Vivere tutto, liberi da tutto

XXVIII Domenica del Tempo Ordinario - Anno A

Affari, campi e banchetti non sono tutti uguali.

Il comportamento del re, protagonista della parabola, lascia perplessi. Offeso per il rifiuto oltraggioso degli invitati al pranzo per le nozze del figlio, dopo averli puniti severamente, li sostituisce con altri invitati, trovati dai suoi servi nei crocicchi delle strade: “Tutti, cattivi e buoni”. Un bel gesto, non c’è che dire, come anche quello di entrare nella sala per vedere gli invitati. Non dimentichiamo che è un re. Però, trovato uno degli ospiti che non aveva rispettato l’etichetta diventa improvvisamente severissimo - «Amico, come mai sei entrato qui senza l’abito nuziale?». Quello ammutolisce. Egli allora ordina ai servi: «Legatelo mani e piedi e gettatelo fuori nelle tenebre; là sarà pianto e stridore di denti», facendogli fare praticamente la stessa brutta fine di coloro che avevano rifiutato il suo invito, maltrattando e uccidendo i suoi messaggeri. Ma in fondo cosa ha fatto di male questo sprovveduto per meritarsi la stessa fine degli ingrati? Egli come essi non ha saputo comprendere e apprezzare l’invito del re.

Gli invitati alle nozze hanno disertato il banchetto del re, non riconoscendone la dignità regale e ritenendolo un pranzo come quelli che potevano consumare a casa loro, curando i propri affari e coltivando il proprio campo. L’uomo senza l’abito nuziale aveva accettato l’invito, ma senza riconoscere che quello del re era un banchetto particolare. Si è accodato agli altri, senza porsi nessun problema se non quello di scroccare gratuitamente un pranzo.

I nostri affari e il nostro campo

Noi abbiamo accolto l’invito del re, altrimenti non saremmo qui a celebrare la Messa, invece di essere rimasti a curare «i nostri affari e i campi da coltivare», o a dedicarci ad attività molto più allettanti. Ma l’abito nuziale lo indossiamo? Abbiamo compreso la grandezza del dono della fede, come una porta per entrare in una visione diversa della vita, e un modo concreto di praticarla? L’invito accolto ha cambiato il rapporto con i nostri affari e il nostro campo, oppure il banchetto del re è soltanto un ritaglio tra il nostro solito agire? In altre parole, l’«abito nuziale» è una prospettiva diversa per i nostri giorni, e il «banchetto del re» è un cammino verso il «banchetto di grasse vivande, di vini eccellenti, di cibi succulenti, di vini raffinati» che Dio prepara «per tutti i popoli, eliminando la morte per sempre e asciugando le lacrime su ogni volto», oppure il nostro orizzonte continua a non andare più in là dei nostri affari e del nostro campo? La fede rifornisce di energia nuova il nostro impegno a spingere “le cose di quaggiù” verso “quelle di lassù”, oppure nella realtà quotidiana tutto cammina come prima del banchetto e dell’abito nuziale?

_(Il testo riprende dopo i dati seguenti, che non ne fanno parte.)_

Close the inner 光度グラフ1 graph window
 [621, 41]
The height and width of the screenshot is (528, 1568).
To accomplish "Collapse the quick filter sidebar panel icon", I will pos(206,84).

Un abito di saggezza e libertà

Tutte queste domande possono fare emergere il dubbio e il timore che la fede sia un peso, un fardello, una limitazione della nostra libertà. In realtà essa è la capacità di armonizzare i «nostri interessi e il nostro campo» con l’invito al banchetto del Re, e vivere tutto, liberi da tutto. Un esempio inarrivabile San Paolo, che può dichiarare: «so vivere nella povertà come so vivere nell’abbondanza; sono allenato a tutto e per tutto, alla sazietà e alla fame, all’abbondanza e all’indigenza. Tutto posso in colui che mi dà la forza». Traguardo per noi inarrivabile, ma verso il quale l’abito nuziale ci chiama a camminare.